What the task requires: In the data below, restate exactly the lines from the one with "You are a computer-use agent. 602x777 pixels." to the final line, both included, but not the pictures.

■ ■ ■ ■ ■

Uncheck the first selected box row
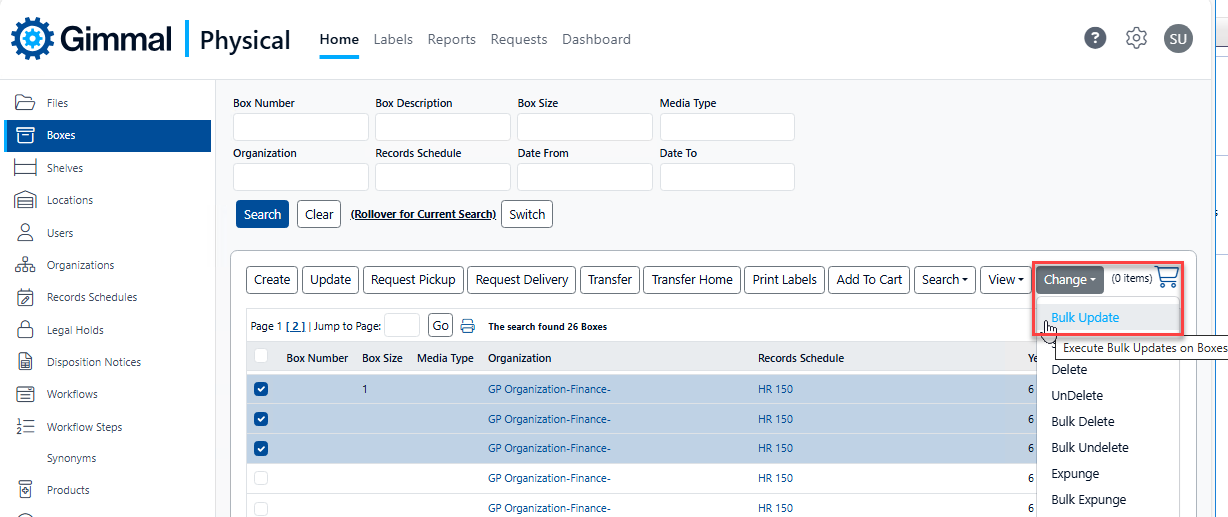Screen dimensions: 1228x517 (261, 389)
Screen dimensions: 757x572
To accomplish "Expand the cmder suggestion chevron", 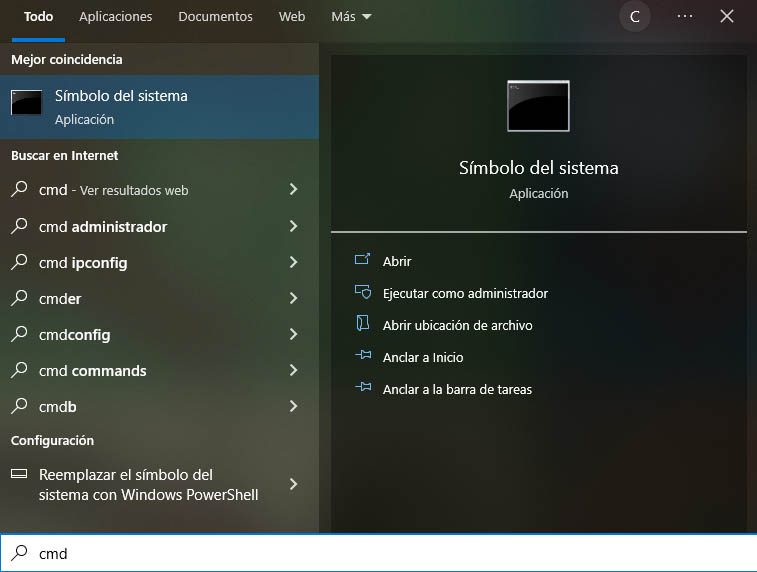I will pos(293,299).
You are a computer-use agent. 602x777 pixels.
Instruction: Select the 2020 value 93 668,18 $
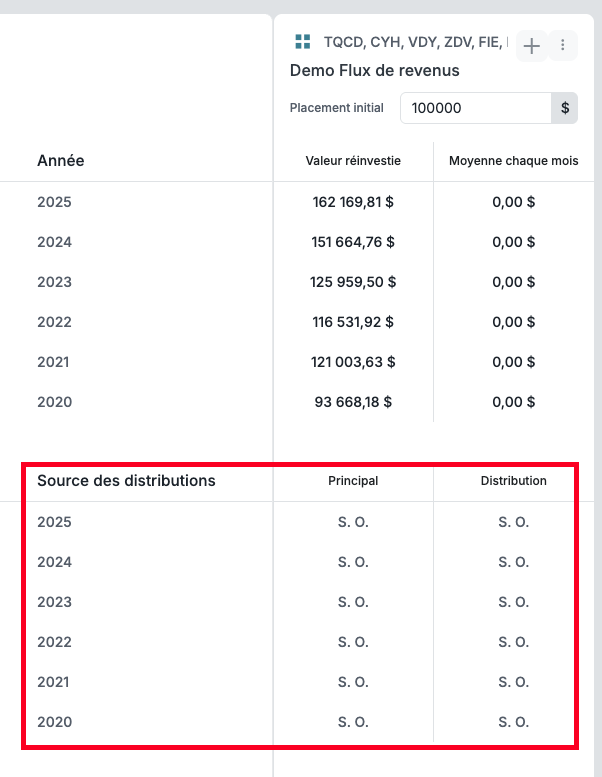pyautogui.click(x=353, y=402)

■ ■ ■ ■ ■

Expected answer:
You are a computer-use agent. 602x777 pixels.
Instruction: Select the 2020 value 93 668,18 $
pyautogui.click(x=353, y=402)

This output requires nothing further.